Recently, I tried to clear up my mind about this and the crux issue here is the constant shifting between research and design (or foresight, sorry for putting both in the same bag here but it applies to both). The balance between research that can be reductionist (very focused problem studied, limits in generalizing or time-consuming) and design that needs a global perspective is fundamental. The other day,I had a fruitful discussion with a friend working on consumer insight projects for a big company. Coming from a cognitive science background as this friend, I was interested in his thoughts concerning how he shifted from psychology to management of innovation/design of near-future products/strategy.

I asked him about "turning points" or moments that changed his perspective. He mentioned two highlights. The first one was the paradigm shift in cognitive science in the late 80s when the notion of distributed cognition (Dcog) appeared. Dcog basically posited that cognition was rather a systemic phenomenon that concerned individuals, objects as well as the environment and not only the individual's brain with mental representation. To him, this is an important shift because once we accept the idea that cognition/problem solving/decisions are not an individual process, it's easier to bring social, cultural and organizational issues to the table.

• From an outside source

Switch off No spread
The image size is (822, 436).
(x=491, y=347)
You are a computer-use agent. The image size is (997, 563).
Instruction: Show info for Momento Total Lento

The second highlight he described me is when he use to work for a user experience company that conducted international studies, he figure out that the added value not only laid in those studies but also in the cumulative knowledge they could draw out of them: the trend that emerged, the intrinsical motivation people had for using certain technologies, the moment innovation appeared. This helped him change the way he apprehended the evolution of innovations and made him question the fact that they can follows long s-curves.

material to design the future

Why do I blog this? random thoughts on a rainy sunday afternoon about what I am doing. This is not very structured but I am still trying to organize my thoughts about UX/design/foresight and how I handle that. I guess this is a complex problem that can be addressed by talking with people working on design/foresight/innovation. What impresses me is observing how individual's history helps to understand how certain elements encountered shape each others' perspective.

The picture simply exemplify the idea that conducting design/foresight projects need a constant change of focus between micro and macro perspectives. This reflects the sort of concern I am interested in by taking into account very focused perspectives (user interface, user experience, cognitive processes) and broader issues (socio-cultural elements, organizational constraints...).